Secondo alcuni analisti, esiste una sorta di pericolosa “colonizzazione” da parte della Colombia, che si evidenzia nella prevalenza del peso sul bolivar, e anche sul dollaro in vari stati di frontiera, e sull’occupazione dello spettro radioelettrico. È così? E con quali conseguenze?

Apure è uno stato complesso, per ragioni di natura economica e geopolitica, giacché confina con la Colombia. Dei suoi 7 municipi, 3 o 4 sono di frontiera. Fa parte della mia responsabilità come governatore trovare soluzione a questi problemi. Sia l’infiltrazione monetaria, che riguarda anche stati come Zulia, Tachira, Amazonas, che quella mediatica sono di vecchia data, pesanti eredità che ci tocca affrontare. Lo spettro radioelettrico della frontiera è dominato dai media colombiani anche per via di un vantaggio geografico. La pianura colombiana, lo Llano, è uguale alla nostra, balliamo lo stesso joropo e mangiamo la medesima arepa, solo che dall’altra parte vi è un’altezza maggiore che consente di “bombardare” il nostro spettro radioelettrico con le programmazioni colombiane. Dobbiamo assumere questo svantaggio e volgerlo a nostro favore. Apure è uno stato appetibile per le mire dell’imperialismo, dell’oligarchia colombiana, delle mafie narcotrafficanti.
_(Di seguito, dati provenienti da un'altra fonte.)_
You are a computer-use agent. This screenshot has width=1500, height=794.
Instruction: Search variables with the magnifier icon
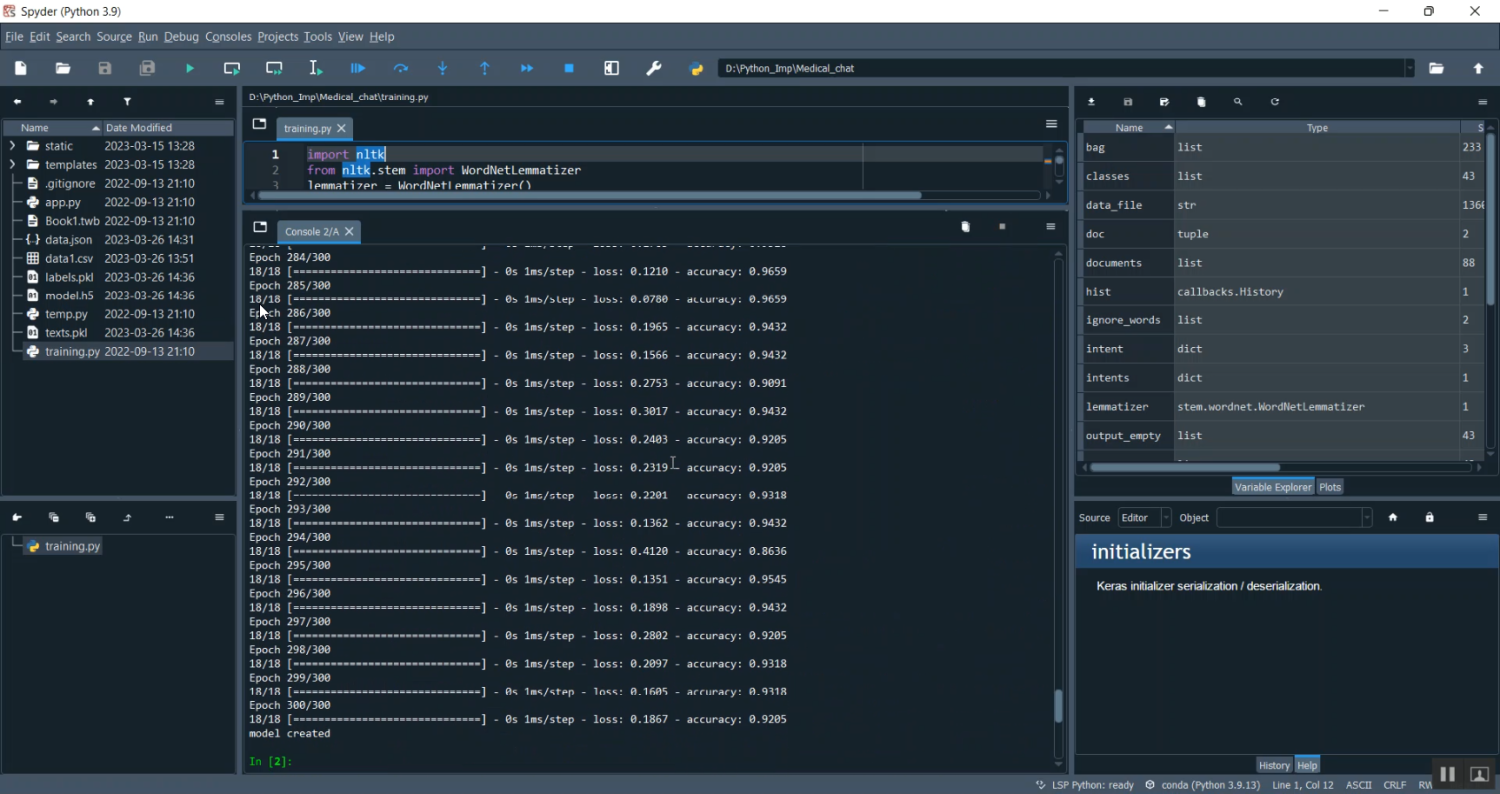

Stiamo combattendo una battaglia contro nemici molto potenti. Se c’è qualcuno che ha abbandonato la frontiera dai tempi della IV repubblica, è lo Stato colombiano, rappresentato oggi da quel pagliaccio cinico di Ivan Duque. Contro le élite colombiane combattiamo da 200 anni. Dopo aver fallito nel Tachira, gli interessi imperialisti si sono trasferiti in Apure per portare avanti le mire geopolitiche di ri-colonizzare il paese attraverso le sue frontiere. Il nostro compito è mostrare il legame fra le questioni territoriali e quelle generali, generare coscienza, perché quella che stiamo conducendo è una battaglia non solo in difesa del Venezuela, ma dell’intera umanità.